-The Harry Dresden Series by Jim Butcher. Almost entirely read my James Marsden
-The Mortal Engine Series by Philip Reeve. Read by Barnaby Edwards.
-Have Spacesuit, Will Travel by Robert Heinlein. Read by Will McAuliffe
-The All Souls Trilogy by Deborah Harkness. Read by Jennifer Ikeda
-Ready Player One by Ernest Cline. Read by Wil Wheaton
I really wanted to like these since they are recommended so often, and on paper should be right up my street, but for some reason I just couldn't get into them. I probably gave up a little over half way through the first book. Does much change after that point that might bring me around or are they just not for me?
They really are.
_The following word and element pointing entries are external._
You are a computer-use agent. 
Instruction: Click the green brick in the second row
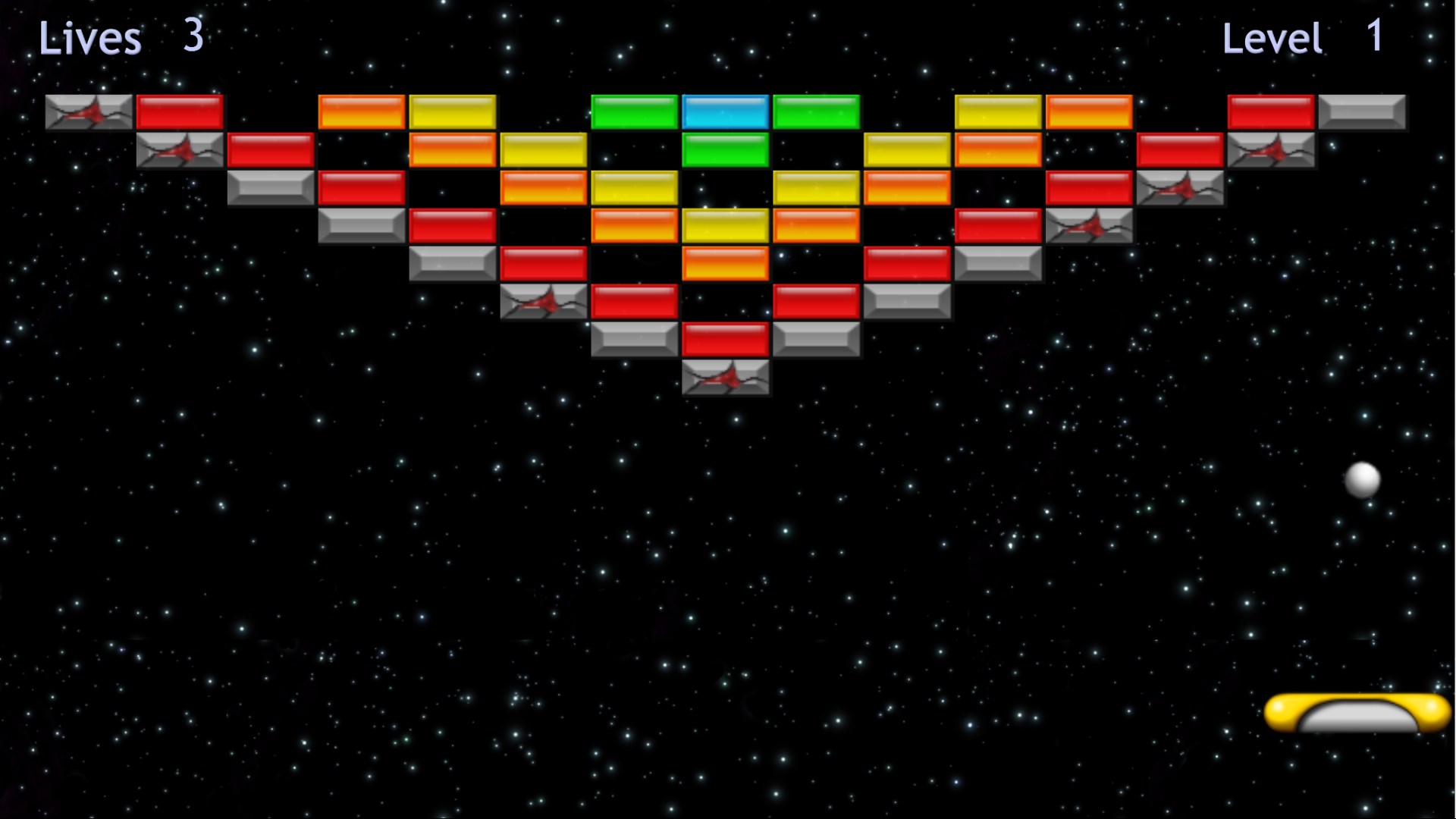(x=724, y=149)
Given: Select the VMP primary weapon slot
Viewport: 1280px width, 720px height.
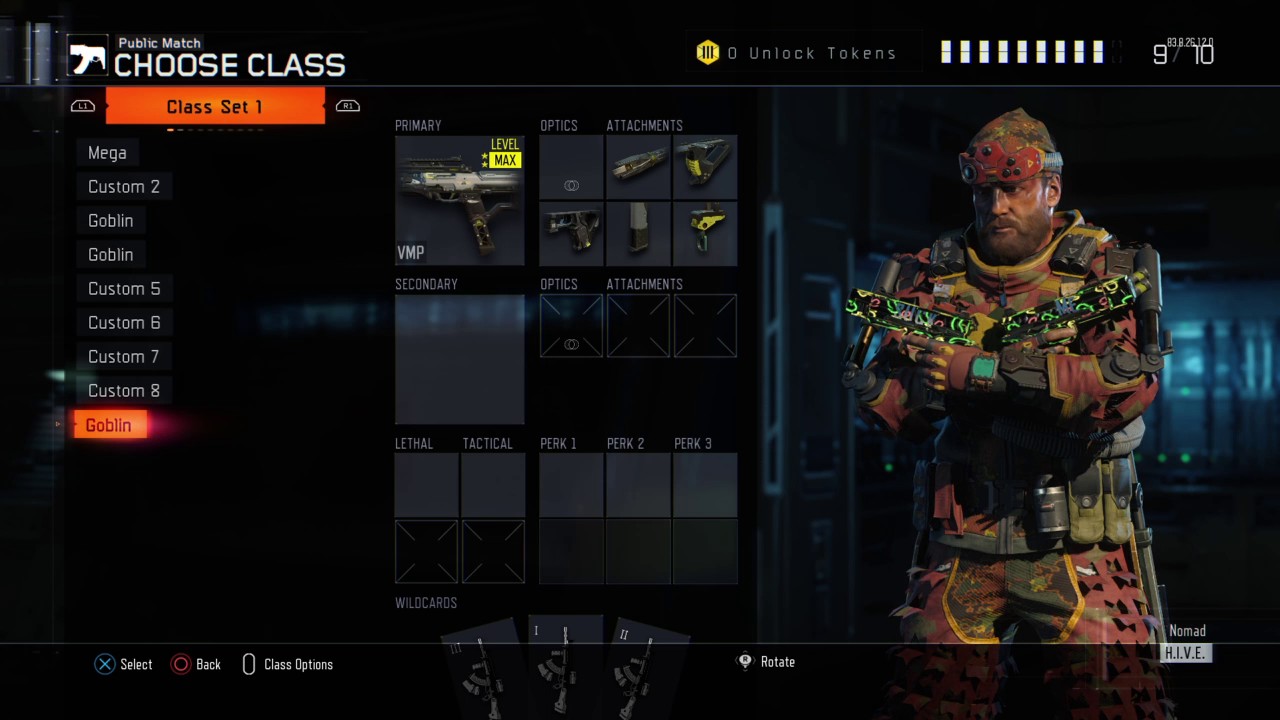Looking at the screenshot, I should click(x=459, y=200).
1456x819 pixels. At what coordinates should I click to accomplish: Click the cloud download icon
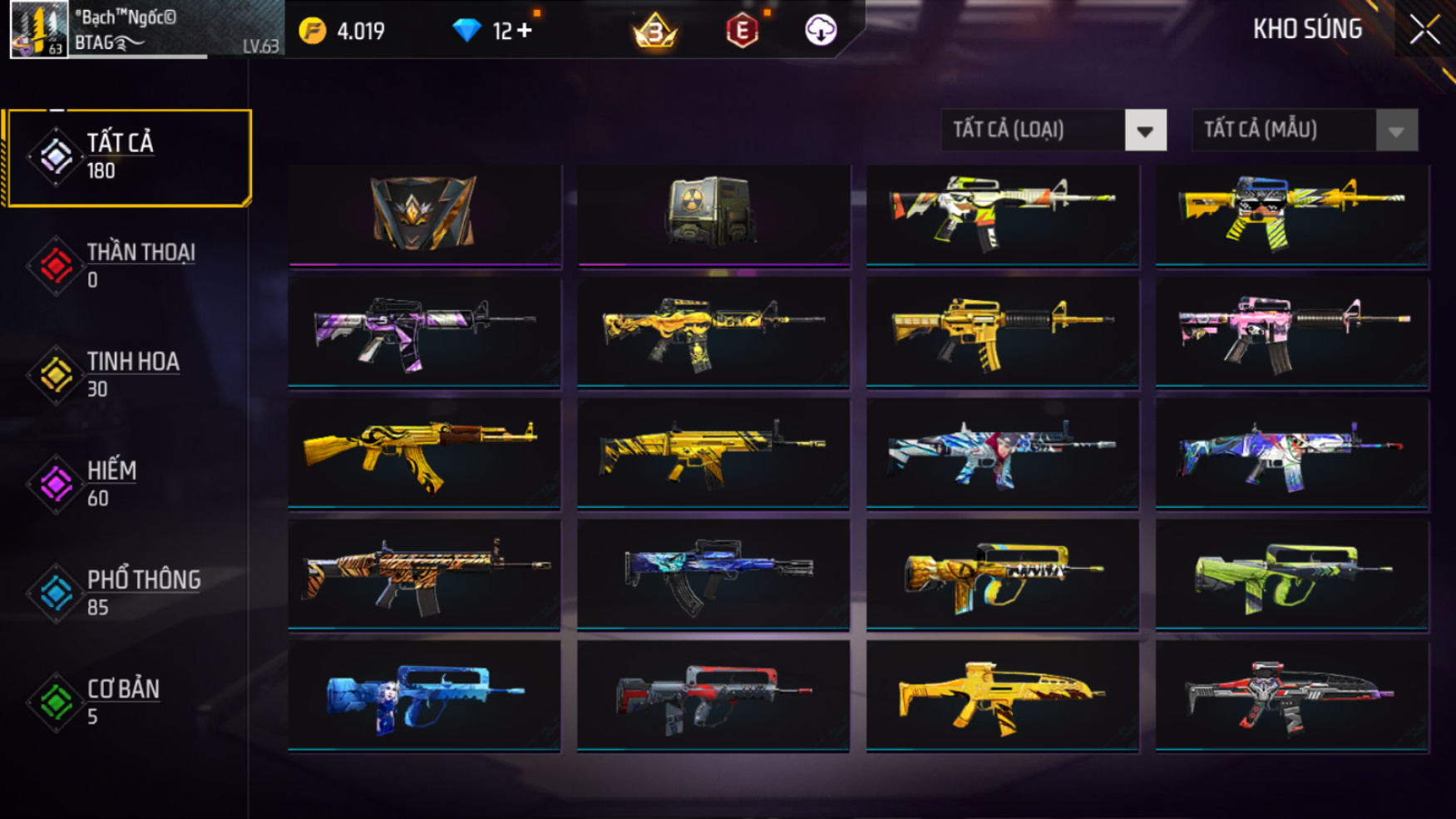[821, 31]
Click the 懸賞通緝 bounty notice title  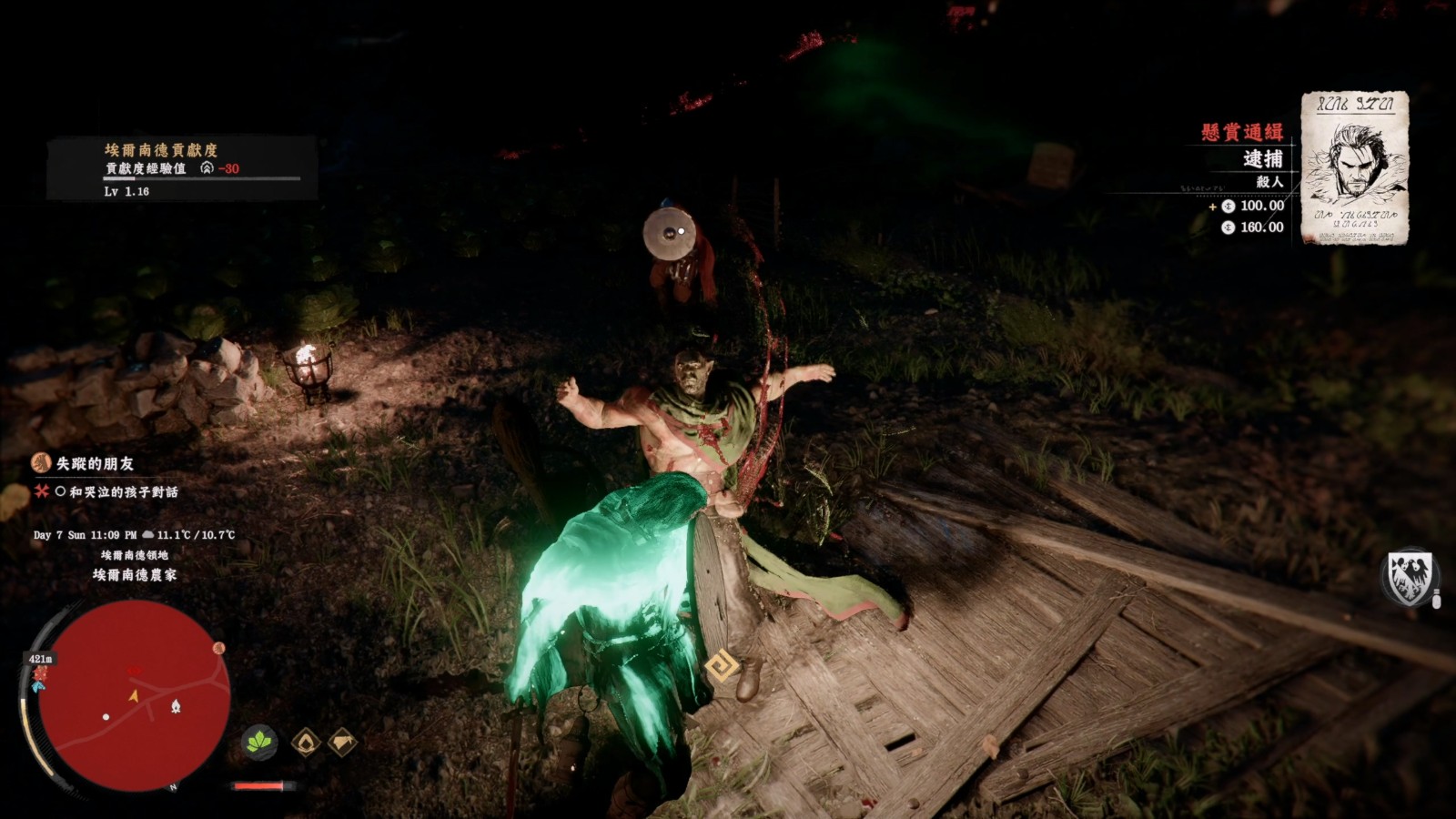tap(1241, 132)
For me they're the books by which all others are measured.
I'm somewhat unsettled by book 4, heaven's river. I think the interesting concepts of the premise have been more or less exhausted in the first 3 books. I suspect that anything coming after will be more or less "things happening in that universe" rather than investigating that universe.
I don't begrudge an author continuing a series - it's guaranteed success after all. But in the ideal sense it would've been nice if the first three books had have stood alone.
He focused a lot on one story line, however the stuff that goes on on the sidelines could have huge impacts for the universe going forward. It is changing a lot though, but tbh. it kinda has to to not get stuck in a loop of "the same stuff happening just in another system".
If he turns that set up into a great story arc, it could be very interesting.
The Martian (I prefer this to PHM as I feel it's a story that is a realistic possibility)
The Interdependency trilogy (I wanted more books, more time in this universe)
Expeditionary Force (OK, it gets a bit samey in the middle books and there's the dire full cast novella, but I feel they're great overall. Not finished the series yet but heard some dislike for the final book)
Bobiverse (I was hooked from the beginning, yes book 4 is a bit of a departure)
The Expanse (Simply the best hard sci fi, grounded in reality, but the final few books do go a bit off tangent)
Honorable mentions to:
Recursion (Just such an intriguing concept)
Dark Matter (I wish I could listen it again without knowing the plot)
Old Mans War + most of the sequels (I'm a big fan of all of John Scalzi's work)
Project Hail Mary (OK, this could have been in the top 5 but I prefer The Martian!)
Hell Divers (A great start but got a bit silly in the last few books)
I could name so many more, but seeing as I'm listening to about 30 books per year it's hard to remember them all.